Из этого письма совершенно недвусмысленно явствует, что в том, приснопамятном 1920 году Есенин больше симпатизировал анархисту батьке Махно, чем казарменному раю большевиков. Это настроение не было для него чем-то новым — он всегда ожидал от революции какой–то мистической сути и всеобщей вольности. К 20-му году Есенину стало совершенно очевидно, что он «поставил не на ту лошадь». Не будет никакого крестьянского рая, не будет памятника корове, не будет места Инонии. Вместо этого утверждается власть железная, держащаяся на штыках и расстрелах.
Этим настроениям способствовала поездка Есенина в Константиново после возвращения из Харькова. В уже упоминавшемся письме Евгении Лившиц есть такие грустные слова: «Дома мне, несмотря на то, что я не был там три года, очень не понравилось, причин очень много, но о них в письмах теперь говорить неудобно».
Здесь весьма уместно подчеркнуть, что в отличие от многих советских поэтов, прославлявших революционное насилие (Маяковский с его «Ваше слово, товарищ маузер», даже нежнейший Багрицкий, написавший о Дзержинском: «Если он скажет «убей» — убей!»), Есенин сознательно отделял себя от тех, кто именем революции осуществляет террор. Недаром он написал:
Обращает на себя внимание признание поэта в этом письме, что в стране строится совершенно не тот социализм, о котором он мечтал, и сравнение этого социализма с островом Святой Елены, ставшим тюрьмой для Наполеона, — тюрьмой на открытом воздухе.

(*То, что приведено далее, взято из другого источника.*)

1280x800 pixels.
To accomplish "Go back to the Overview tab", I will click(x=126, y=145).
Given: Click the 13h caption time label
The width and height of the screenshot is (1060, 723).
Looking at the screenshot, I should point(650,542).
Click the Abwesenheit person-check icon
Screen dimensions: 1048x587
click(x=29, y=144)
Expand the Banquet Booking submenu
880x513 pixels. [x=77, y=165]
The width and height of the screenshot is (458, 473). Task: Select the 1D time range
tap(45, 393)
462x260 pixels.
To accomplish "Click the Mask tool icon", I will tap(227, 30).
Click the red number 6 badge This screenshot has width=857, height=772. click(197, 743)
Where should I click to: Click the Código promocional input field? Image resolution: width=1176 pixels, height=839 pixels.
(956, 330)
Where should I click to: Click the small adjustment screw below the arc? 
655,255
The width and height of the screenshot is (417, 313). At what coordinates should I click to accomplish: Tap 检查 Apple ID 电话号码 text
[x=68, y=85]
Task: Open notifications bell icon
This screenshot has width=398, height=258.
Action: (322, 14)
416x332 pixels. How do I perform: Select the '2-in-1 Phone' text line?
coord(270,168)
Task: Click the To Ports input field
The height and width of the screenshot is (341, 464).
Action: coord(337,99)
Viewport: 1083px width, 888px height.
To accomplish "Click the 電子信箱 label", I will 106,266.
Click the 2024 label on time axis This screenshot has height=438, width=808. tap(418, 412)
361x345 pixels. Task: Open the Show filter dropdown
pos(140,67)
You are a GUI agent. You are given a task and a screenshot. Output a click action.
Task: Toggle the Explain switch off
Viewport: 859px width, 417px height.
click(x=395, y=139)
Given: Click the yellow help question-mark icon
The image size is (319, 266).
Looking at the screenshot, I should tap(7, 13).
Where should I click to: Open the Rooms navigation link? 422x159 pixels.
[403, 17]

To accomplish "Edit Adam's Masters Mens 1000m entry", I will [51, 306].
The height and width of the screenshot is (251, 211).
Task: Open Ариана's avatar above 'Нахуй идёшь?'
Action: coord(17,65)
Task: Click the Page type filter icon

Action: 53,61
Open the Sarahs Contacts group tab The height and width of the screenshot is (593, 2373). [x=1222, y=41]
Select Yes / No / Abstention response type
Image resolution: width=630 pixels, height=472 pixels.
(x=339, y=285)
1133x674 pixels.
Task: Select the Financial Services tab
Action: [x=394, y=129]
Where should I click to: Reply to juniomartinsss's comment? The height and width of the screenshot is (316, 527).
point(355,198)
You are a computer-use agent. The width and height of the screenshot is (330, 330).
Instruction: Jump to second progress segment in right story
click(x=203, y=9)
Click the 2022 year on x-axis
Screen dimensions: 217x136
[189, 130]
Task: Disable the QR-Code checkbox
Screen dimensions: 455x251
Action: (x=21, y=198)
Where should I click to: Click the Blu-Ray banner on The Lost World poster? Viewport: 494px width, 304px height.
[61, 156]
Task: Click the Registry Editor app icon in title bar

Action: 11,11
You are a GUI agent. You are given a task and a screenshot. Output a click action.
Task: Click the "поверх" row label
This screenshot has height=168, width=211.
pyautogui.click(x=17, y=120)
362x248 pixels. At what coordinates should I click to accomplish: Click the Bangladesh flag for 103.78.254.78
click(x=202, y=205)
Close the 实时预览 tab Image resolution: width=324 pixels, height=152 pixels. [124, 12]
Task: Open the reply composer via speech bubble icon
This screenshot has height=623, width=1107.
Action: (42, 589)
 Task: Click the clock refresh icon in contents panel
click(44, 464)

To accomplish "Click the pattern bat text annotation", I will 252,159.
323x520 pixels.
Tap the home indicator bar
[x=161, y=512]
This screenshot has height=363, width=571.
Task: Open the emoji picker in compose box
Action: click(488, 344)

Следует отметить, что в эти годы Есенин изменился не только внутренне, но и внешне. Поэт-футурист Крученых описывал Есенина в конце 1920 года в следующих словах:
«Внешность Есенина в то время весьма показательна. Он совершенно утратил сходство с его фотографиями 1914–1916 годов. Девичья мягкость его овального лица полностью исчезла. Его крепко сжатые челюсти торчали под острым углом. Губы сжаты с выражением упрямства и горечи. Глаза запавшие. Волосы падают на лоб — но не так, как прежде, нет больше мягких кудрей, они в беспорядке. И вообще его лицо утратило выражение наивной радости и удивления».
В дни трезвости Есенин вел себя спокойно и очаровательно, — приветствовал друзей крепким рукопожатием, нередко и поцелуем. Когда же выпивал, становился ожесточенным, заносчивым, нетерпимым, жаловался на судьбу, болезненно воспринимал отношение к нему окружающих. По мере того как разрушалась его нервная система, появлялись следы мании преследования. Его убежденность в том, что он первый поэт России, принимала порой болезненные формы. О его нападках на Маяковского говорилось выше. Теперь он стал набрасываться на Бориса Пастернака. Однажды в конце 1920 или в начале 1921 года Рюрик Ивнев стал в кафе «Домино» невольным свидетелем стычки Есенина с Борисом Пастернаком.
— Ваши стихи косноязычны, — выкрикивал Есенин. — Их никто не может понять. Народ никогда не признает вас!